On a datagram from source endpoint S, in this normative order:

  1. Identity selection by key_id (not by endpoint). No matching peer ⇒ drop. (With header obfuscation on, the header is masked, so this step instead trials each peer’s receive link key to de-mask it; steps 2–9 are unchanged.)
  2. Header validation — drop if len < 20, version != 1, a reserved flags bit is set, or epoch == 0.
  3. Epoch ordering (forward-only). epoch < cur ⇒ drop before any crypto; epoch == cur ⇒ use the cached key; epoch > cur ⇒ derive a candidate key but do not commit yet.
  4. Authenticate & decrypt with the link key and nonce(seq). Failure ⇒ drop. (No state mutated yet — a forged higher epoch or wrong key_id cannot poison the session.)
  5. Commit a newer epoch only now (set cur = epoch, cache key, reset the anti-replay window).
  6. Anti-replay — apply the 64-entry sliding window to seq; replay/too-old ⇒ drop. (Keepalive short-circuits here: it records the endpoint + last-seen, then stops — no inner packet.)
  7. Inner source check — the decrypted source address MUST fall within P’s allowed_src; otherwise drop (anti-spoofing).
  8. Endpoint learning — only after steps 4–7, optionally record S as P’s current endpoint (roaming/NAT). Runtime state only; never written to config.
  9. Route — deliver locally or (hub only) relay to another peer; a hub MUST NOT reflect back to the source peer.

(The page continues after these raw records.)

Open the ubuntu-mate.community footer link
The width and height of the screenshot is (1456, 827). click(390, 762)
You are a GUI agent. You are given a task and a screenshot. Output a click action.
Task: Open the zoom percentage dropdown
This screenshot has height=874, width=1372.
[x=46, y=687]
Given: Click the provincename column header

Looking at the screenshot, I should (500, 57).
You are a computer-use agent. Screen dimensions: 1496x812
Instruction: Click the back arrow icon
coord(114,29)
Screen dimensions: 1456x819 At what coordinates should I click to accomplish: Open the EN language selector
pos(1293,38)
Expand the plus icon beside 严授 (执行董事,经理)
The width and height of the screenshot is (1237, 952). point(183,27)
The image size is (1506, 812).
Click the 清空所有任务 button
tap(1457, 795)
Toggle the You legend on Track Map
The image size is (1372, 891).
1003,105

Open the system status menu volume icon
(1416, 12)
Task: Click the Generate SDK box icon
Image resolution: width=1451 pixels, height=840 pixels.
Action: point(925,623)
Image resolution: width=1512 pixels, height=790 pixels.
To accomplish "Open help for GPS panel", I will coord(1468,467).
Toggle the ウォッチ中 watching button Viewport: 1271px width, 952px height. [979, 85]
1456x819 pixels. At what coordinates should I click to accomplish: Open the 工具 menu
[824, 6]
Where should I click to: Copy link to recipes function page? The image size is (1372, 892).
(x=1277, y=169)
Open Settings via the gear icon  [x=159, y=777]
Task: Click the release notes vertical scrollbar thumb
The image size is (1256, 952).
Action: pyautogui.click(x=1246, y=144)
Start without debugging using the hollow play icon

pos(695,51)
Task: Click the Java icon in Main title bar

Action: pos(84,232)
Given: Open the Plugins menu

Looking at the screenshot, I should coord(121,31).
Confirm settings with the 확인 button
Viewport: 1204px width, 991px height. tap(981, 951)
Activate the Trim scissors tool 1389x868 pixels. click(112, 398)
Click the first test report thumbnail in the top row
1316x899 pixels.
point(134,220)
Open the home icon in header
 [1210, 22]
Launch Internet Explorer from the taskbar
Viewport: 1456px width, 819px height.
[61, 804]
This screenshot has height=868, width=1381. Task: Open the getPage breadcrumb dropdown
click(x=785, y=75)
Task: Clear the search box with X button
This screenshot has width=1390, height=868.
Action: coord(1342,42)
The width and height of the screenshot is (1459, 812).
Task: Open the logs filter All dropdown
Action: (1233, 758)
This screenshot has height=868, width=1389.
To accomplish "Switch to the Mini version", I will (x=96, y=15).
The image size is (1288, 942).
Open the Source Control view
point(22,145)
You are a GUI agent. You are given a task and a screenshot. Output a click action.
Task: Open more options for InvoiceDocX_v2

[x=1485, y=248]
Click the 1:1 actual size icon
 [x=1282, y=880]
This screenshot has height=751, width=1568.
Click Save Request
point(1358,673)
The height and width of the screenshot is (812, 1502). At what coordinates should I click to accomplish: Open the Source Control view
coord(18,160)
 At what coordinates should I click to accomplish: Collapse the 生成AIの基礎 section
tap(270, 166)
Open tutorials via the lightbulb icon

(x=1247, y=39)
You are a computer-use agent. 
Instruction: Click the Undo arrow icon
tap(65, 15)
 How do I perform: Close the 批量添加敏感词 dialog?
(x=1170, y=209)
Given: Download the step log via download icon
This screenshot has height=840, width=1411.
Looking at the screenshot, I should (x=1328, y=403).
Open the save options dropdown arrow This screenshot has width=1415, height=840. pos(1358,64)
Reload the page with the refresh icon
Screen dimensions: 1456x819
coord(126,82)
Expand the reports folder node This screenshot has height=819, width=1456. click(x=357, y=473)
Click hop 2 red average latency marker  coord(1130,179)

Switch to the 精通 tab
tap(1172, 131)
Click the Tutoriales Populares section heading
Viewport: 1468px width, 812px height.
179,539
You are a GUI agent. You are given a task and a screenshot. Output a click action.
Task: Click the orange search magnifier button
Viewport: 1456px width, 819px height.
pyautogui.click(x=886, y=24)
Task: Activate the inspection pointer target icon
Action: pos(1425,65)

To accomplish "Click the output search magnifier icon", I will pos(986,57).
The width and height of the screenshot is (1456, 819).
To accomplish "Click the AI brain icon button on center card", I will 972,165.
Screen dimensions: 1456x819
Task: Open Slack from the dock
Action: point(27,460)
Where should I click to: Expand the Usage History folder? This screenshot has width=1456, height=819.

The order of steps 3–5 (authenticate before mutating receive state) and step 8 (learn the endpoint only after 4–7) is security-critical.

Anti-replay window

Each receive session keeps a 64-bit sliding window (highest + a 64-bit bitmap, bit i = “highest − i was seen”): seq > highest shifts the window forward and accepts; an in-window unseen seq is accepted and marked; a replay or older-than-window seq is dropped.

Accepted residual risks (by design, no handshake)

  • Pre-observation epoch replay. An on-path attacker who captures an authenticated datagram for epoch E and replays it before the receiver has observed E can transiently relocate the peer’s learned endpoint. It self-heals on the peer’s next genuine packet, and an off-path attacker cannot forge it.
  • Backward clock across restart. A node whose wall clock regresses emits a lower epoch that peers reject until their clocks advance past the old value. Mitigated operationally (NTP/RTC), never by an in-protocol exchange.

Both follow directly from the stateless, handshake-free design.